Since Benecke has been a scientific advisor to the German skeptic organization, GWUP, this survey seems surprising. Writing with Ines Fischer, he states that he finds the vampire community credible.

The bulk of the book offers the results of responses from 100 subjects to a comprehensive, structured survey. Most are German. Benecke states that “vampirism is indeed a measurable set of characteristics, but also a fact of the social, cultural, and emotional lives of genetic people.” Those he included had to state that they regularly drank blood or experienced blood lust.

Among the data gathered were the following points:

  • The proportion of female participants was 59 percent.
  • The median age was 25-26 (but a number were over 30).
  • 62 percent were heterosexual, with 36 percent bisexual.
  • The ages at which participants first thought of themselves as vampires ranged from 5 to 45.
  • Almost half rejected the idea that they are part of the BDSM scene (but they did look for "blood donors" at such gatherings or clubs).
  • About 1 in 5 think of themselves as blood fetishists.
  • Just short of 10 percent also identified with Satanism.
  • An interest in role-playing was considered independent of the vampire community.
  • 69 percent claimed to suffer from sleep disorders, the same percentage as those who say they are sensitive to light.
  • Nearly three out of four believe they look young for their age.
  • 83 percent believe they can successfully manipulate others for personal gain.
  • Just 40 percent consider themselves to be human (and most of these despise people).
  • Nearly half think vampirism is a blessing, while 17 percent view it as a curse.
  • 74 percent have had the desire to attack someone to get blood – about the same percentage who believe that blood gives them an altered state of awareness, such as more sensitive vision or more acute hearing.

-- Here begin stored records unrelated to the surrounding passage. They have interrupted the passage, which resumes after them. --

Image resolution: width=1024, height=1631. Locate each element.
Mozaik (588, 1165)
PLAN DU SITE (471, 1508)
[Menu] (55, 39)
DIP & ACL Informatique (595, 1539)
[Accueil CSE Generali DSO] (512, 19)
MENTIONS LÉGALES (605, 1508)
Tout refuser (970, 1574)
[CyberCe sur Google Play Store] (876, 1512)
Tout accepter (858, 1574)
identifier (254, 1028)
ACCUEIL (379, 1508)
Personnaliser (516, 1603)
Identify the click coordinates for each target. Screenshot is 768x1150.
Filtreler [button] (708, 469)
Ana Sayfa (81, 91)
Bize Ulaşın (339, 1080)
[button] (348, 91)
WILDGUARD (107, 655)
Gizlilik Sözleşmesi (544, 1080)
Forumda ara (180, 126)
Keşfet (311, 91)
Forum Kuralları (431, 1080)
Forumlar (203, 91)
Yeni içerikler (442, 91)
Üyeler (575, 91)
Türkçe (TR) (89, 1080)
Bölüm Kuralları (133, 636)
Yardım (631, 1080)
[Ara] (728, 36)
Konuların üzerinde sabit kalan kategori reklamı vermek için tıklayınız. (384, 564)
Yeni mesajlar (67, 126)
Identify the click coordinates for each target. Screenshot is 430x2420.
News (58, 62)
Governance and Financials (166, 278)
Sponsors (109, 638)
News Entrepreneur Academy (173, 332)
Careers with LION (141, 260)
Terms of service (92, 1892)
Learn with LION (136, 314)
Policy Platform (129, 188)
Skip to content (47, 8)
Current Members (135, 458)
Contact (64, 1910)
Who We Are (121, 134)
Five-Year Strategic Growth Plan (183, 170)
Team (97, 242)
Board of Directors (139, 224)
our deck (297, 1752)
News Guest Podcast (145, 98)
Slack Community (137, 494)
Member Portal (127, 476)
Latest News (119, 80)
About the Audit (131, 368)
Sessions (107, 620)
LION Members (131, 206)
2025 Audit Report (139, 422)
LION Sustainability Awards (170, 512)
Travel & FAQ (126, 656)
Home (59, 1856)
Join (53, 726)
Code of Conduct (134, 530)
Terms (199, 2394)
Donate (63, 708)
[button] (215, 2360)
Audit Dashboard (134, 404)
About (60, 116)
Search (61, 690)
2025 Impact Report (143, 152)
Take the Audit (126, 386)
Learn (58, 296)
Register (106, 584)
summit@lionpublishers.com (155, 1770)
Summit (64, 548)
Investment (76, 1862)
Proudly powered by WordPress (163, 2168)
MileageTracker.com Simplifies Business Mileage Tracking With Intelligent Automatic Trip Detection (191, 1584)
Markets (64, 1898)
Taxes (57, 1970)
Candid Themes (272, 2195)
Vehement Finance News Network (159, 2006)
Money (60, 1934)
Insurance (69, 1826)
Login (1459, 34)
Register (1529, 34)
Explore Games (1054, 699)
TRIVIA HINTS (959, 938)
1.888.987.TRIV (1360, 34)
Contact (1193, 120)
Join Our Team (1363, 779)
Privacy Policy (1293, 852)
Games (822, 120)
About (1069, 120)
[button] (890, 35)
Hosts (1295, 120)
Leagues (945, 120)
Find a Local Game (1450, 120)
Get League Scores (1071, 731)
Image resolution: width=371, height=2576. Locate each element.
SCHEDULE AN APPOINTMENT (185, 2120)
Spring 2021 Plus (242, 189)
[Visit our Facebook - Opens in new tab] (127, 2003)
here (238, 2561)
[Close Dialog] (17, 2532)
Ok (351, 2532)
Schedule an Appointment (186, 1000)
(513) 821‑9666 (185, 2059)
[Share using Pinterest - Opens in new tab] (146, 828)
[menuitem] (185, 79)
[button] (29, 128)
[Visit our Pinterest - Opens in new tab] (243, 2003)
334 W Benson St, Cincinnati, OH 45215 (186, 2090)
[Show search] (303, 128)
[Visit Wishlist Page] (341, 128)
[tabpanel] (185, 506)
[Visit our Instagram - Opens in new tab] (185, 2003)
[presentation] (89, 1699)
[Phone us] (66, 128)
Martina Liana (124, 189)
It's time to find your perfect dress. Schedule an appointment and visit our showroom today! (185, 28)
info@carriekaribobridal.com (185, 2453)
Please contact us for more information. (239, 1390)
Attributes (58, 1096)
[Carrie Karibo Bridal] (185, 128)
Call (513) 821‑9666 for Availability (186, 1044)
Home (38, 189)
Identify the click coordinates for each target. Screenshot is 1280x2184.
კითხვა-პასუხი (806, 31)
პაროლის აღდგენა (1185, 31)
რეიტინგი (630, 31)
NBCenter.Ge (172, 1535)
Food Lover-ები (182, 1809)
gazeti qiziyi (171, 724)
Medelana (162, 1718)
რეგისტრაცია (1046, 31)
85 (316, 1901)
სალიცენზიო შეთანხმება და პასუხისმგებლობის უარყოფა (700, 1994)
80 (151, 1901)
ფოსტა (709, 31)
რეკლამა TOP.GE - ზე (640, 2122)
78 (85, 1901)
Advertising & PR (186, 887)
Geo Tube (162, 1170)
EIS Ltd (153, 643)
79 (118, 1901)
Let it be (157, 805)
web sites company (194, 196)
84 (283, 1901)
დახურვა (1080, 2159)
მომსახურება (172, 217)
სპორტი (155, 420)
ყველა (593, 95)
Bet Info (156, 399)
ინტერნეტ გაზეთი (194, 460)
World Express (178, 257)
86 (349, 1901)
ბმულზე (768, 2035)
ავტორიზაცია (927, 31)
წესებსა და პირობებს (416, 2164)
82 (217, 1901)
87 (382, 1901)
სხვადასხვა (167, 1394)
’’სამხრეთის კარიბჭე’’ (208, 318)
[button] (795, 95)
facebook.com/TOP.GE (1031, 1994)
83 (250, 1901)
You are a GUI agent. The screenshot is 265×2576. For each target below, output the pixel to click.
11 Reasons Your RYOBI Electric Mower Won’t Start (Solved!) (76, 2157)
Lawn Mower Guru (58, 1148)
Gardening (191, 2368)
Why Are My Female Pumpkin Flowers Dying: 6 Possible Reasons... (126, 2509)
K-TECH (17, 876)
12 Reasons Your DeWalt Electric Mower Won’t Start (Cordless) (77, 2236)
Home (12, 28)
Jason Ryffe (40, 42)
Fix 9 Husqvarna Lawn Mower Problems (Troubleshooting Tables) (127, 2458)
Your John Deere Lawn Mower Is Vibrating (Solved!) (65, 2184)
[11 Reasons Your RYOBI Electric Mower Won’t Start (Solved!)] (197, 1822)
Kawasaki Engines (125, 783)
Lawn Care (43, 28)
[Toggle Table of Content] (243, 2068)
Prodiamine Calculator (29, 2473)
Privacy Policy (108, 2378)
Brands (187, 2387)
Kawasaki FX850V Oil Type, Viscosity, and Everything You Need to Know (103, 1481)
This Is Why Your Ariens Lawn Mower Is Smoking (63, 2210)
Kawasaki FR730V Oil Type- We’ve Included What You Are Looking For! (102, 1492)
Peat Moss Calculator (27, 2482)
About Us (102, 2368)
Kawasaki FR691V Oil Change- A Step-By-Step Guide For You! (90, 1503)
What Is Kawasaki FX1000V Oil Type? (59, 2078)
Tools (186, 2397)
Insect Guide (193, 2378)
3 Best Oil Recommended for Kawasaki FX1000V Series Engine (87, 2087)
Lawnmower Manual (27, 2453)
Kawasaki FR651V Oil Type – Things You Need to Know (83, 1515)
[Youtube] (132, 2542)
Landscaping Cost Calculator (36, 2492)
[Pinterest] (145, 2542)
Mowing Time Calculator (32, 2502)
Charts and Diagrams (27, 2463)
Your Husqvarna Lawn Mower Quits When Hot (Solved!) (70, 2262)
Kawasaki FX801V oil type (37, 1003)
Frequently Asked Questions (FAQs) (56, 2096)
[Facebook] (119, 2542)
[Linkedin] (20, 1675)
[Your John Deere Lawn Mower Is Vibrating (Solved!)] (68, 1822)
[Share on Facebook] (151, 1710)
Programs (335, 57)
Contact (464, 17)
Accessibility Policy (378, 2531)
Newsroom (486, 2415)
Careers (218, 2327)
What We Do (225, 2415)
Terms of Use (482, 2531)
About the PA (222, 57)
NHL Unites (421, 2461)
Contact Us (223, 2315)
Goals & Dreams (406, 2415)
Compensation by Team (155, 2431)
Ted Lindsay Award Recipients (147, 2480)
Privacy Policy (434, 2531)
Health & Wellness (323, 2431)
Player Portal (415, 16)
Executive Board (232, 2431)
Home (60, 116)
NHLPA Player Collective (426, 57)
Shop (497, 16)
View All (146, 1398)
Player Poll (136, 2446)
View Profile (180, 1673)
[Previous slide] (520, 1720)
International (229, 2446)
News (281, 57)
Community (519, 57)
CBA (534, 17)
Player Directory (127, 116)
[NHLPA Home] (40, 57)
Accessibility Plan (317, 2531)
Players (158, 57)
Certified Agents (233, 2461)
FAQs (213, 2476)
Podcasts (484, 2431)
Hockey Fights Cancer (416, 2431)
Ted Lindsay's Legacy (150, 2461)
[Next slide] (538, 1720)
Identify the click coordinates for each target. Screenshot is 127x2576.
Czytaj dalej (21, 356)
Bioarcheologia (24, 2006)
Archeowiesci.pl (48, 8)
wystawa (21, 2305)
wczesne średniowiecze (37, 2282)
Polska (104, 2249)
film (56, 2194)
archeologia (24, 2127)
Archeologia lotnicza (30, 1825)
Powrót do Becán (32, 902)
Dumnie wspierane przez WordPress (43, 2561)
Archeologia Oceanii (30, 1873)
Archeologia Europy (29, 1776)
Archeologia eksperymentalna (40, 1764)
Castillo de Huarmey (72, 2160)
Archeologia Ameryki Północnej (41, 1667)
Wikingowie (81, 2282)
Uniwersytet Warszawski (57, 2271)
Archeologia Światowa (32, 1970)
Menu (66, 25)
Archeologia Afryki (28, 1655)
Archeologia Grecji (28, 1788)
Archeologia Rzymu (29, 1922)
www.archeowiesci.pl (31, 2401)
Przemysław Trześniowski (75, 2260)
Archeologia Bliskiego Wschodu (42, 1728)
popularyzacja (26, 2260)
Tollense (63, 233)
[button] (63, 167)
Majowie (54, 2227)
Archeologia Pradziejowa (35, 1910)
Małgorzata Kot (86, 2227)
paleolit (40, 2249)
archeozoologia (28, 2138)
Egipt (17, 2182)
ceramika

There’s plenty more in this book about blood rituals, relationships, and vampire experiences. The survey was extensive, showing “how multi-layered” this German vampire society is. The authors even provide a brief glossary for those who want to adopt the language.

I imagine I’ll see this study presented at the next AAFS meeting.


Benecke, M., & Fischer, I. (2018). Vampires among Us, Vol. III. Germany: Roterdrache.